Officials have said Goldschmidt had approached the city about possibly putting a fishing pond on the site, but decided not to pursue it. He never applied for a permit or to be on a plan commission agenda.
According to a city ordinance, it’s unlawful for anyone to excavate sand, black dirt, gravel or other materials on or from any city property without obtaining a permit. The ordinance also states that the application shall be referred to the city’s engineer, who would make sure the excavation would not damage adjacent land, lower the value of surrounding property or impair the safety, health or general welfare of the public.
Snedecor said the city needs to be unified in its support of the Smith family of Gary, who lost brothers Terrion Smith, 8, and Donel Smith, 9, both of whom drowned in the pond at 4060 Missouri St.
When asked if that would include financial support, Snedecor said there is only so much the city can legally do.
Some people marching from the site of the drownings to the boys’ Gary home Wednesday night to raise money to bury the brothers said they thought the city of Hobart should help pay the expense. They noted the boys’ family could not afford the cost on its own.

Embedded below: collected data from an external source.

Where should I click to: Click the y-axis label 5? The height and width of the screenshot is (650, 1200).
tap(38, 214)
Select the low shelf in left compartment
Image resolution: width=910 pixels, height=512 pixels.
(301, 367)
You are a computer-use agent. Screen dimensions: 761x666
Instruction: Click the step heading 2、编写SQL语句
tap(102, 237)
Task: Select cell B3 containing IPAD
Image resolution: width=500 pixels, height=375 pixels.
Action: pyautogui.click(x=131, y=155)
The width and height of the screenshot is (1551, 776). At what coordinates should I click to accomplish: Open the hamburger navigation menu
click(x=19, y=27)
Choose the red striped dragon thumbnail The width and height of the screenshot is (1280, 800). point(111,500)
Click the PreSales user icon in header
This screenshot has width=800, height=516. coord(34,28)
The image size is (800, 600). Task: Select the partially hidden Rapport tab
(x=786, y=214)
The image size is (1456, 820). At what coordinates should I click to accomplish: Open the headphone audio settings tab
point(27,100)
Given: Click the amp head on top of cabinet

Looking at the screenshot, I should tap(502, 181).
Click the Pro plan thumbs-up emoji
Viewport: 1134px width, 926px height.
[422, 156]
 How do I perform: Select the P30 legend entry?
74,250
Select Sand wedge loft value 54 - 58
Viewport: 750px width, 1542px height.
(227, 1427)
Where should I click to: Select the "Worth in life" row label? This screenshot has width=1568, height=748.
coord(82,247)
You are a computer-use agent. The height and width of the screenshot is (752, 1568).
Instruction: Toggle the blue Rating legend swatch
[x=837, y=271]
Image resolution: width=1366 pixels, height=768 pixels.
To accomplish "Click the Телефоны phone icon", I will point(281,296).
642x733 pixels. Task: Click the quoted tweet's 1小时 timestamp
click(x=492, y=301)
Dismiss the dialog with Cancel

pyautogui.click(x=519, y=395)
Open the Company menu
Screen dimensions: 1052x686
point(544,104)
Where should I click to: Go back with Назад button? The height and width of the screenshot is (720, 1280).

The boys’ mother, Tatiana Smith, said she needs to raise the money by July 1. She organized Wednesday’s march and said she would keep having marches until enough money is donated to bury her sons, hopefully on July 3.
In another matter, Snedecor denied Goldschmidt’s claim that he lost a contract to demolish the buildings on the former St. Sava Church hall site due to politics.
Goldschmidt said he was told by a GEO representative that he had the job, but later was informed he lost it for political reasons.
The GEO Co., a builder and operator of for-profit immigrant detention centers and prisons that owns the property, said it awarded the contract to Boyd Construction of Hobart.
“This morning was the first time I heard that Randy put a bid in for the project,” Snedecor said.
Snedecor said he received a call from a GEO official a couple days after someone set fire to the former church hall saying the company had hired Boyd to board up the building and it would be demolishing all the buildings on the site.
Zoning Administrator Carrol Lewis said Goldschmidt had applied for a fill permit for the GEO job, but it was denied because the fill would have included bricks and other material, which wouldn’t be considered clean fill under city ordinance.